Time to take stock of Ohio State by deciding how much to invest in men’s basketball, remembering that past performance is no guarantee of future results.


Are the Buckeyes a buy or a sell? Based on their up-and-down performance thus far, going all-in is risky. That said, it is worth noting what OSU was doing a year ago, especially considering how closely this season mirrors last. In a volatile market like college hoops, previous trends can shed light on where things may be headed.


You don’t need to be a wolf of Wall Street to predict how Ohio State will fare as it moves into the Big Ten tournament the Buckeyes open against Purdue at 6:30 p.m. Thursday and then into the NCAA Tournament. Simply analyze the numbers at similar points of the 2018-19 and current seasons to see if you should invest or flee.


Then: Last season’s Buckeyes fashioned a 12-1 record through Christmas before the wheels came off. They dropped five straight games and six of their next seven, then followed with three consecutive wins.


Now: The current Buckeyes went 11-1 through Christmas before losing four in a row and six of the next seven, followed by three consecutive wins.


Then: Ohio State sputtered after righting the ship, with three losses in five games through late February. Then Kaleb Wesson’s three-game suspension contributed to three straight losses and an 18-13 mark entering the Big Ten tournament.


Now: After it appeared they turned a corner with three consecutive wins into early February, the Buckeyes lost two of their next four before things clicked again. They have won four of their last five and nine of their last 12 to improve to 21-10.
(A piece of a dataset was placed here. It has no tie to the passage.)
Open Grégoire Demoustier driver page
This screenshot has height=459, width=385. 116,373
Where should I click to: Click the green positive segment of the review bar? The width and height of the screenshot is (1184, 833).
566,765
A bull market? Perhaps, except what to make of Sunday’s 80-69 loss at Michigan State in the regular-season finale? It could be that Ohio State struggled because of tired legs, which is understandable. Coach Chris Holtmann is using a six-man rotation until (if?) Kyle Young returns from his ankle sprain and (if?) freshman D.J. Carton becomes available. He took a leave of absence in late January to deal with mental health issues.
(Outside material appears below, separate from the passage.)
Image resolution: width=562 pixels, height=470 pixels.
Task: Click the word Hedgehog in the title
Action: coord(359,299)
It appeared the No. 19 Buckeyes ran out of gas defensively against the No. 16 Spartans, but don’t read too much into it. Michigan State senior Cassius Winston (27 points) used Senior Night to showcase his last game at the Breslin Center. Winston will be playing in the NBA next season. He’s going to make teams lacking NBA-caliber talent look bad.


It would not be a shock if the Buckeyes bounce back against Purdue, which they defeated by 16 points at home on Feb. 15. If so, they get a rematch with Michigan State on Friday.


A similar scenario played out last season, when the unranked Buckeyes played No. 6 Sparty in the quarterfinals after dispatching Indiana in the second round. Michigan State won 77-70, in part because Wesson played only 16 minutes, finishing with seven points and three rebounds before fouling out.


Are the current Buckeyes better than last year’s version at the same point of the season? Yes, but not significantly so. Last year’s team ranked 151st in offensive efficiency; this one is 43rd. The current group ranks 191st in turnovers per possession, exactly where last year’s team was at this time.


Recall that last year Keyshawn Woods exited basketball’s version of the witness protection program — the senior guard remained hidden for much of the season — to spark Ohio State to a 62-59 win against No. 24 Iowa State in an NCAA first-round game before OSU lost 74-59 to No. 11 Houston in the second round.


The Buckeyes will need a similar uptick from someone later this month if they are to reach the Sweet 16. Perhaps Luther Muhammad fires up some offense? Even then, investors should be wary. Ohio State is worth taking a risk on for one NCAA win. After that, the ROI looks bearish.